Yes, we still have a series of future jobs. Including direct integration of SkyWalking data without otel-collector, including integration of Sentry data to unlock RUM capability. At present, our tracking data is displayed through the Grafana Panel implemented by ourselves. I think it should be a good idea to connect with Tempo.
Finally, as a review, we will pile up the DeepFlow keywords mentioned today, and I will not emphasize these weak keywords one by one here. Now I say that DeepFlow has brought observability into a new era of high automation, I believe you will no longer have any doubts. We believe DeepFlow is a gift to developers and operators in the new era.
We hope that developers can have more time to focus on business, hand over more observability to automated DeepFlow, and make their code cleaner and tidy. Below this picture, I attached Tyler Treat's speech - The Future of Ops . Tyler explained the challenges and opportunities of Ops in the cloud native era a few years ago. I will share it with the operation and maintenance students. Here I also pay tribute to Tyler, and I also believe that DeepFlow can be liked by Ops in the new era.

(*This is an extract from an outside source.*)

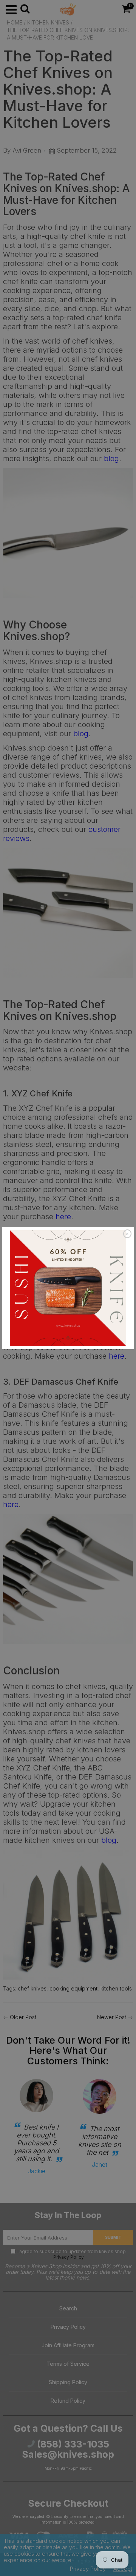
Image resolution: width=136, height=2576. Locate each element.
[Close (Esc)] (127, 1233)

You may be wondering why we didn't talk about logs today. DeepFlow has done some work in this area, but it has always been in awe of this field. Next month, we will introduce the current status and plans of DeepFlow in terms of logs together with the cloud native community and Alibaba Cloud iLogTail. You are welcome to pay attention.
We want to build a world-class open source observability platform. There is still a long way to go, just like climbing Mount Everest. If the current DeepFlow version number is translated into altitude, it may correspond exactly between Camp 2 and Camp 3. See you at the top of 8848! thank you all!
Go to the DeepFlow warehouse address!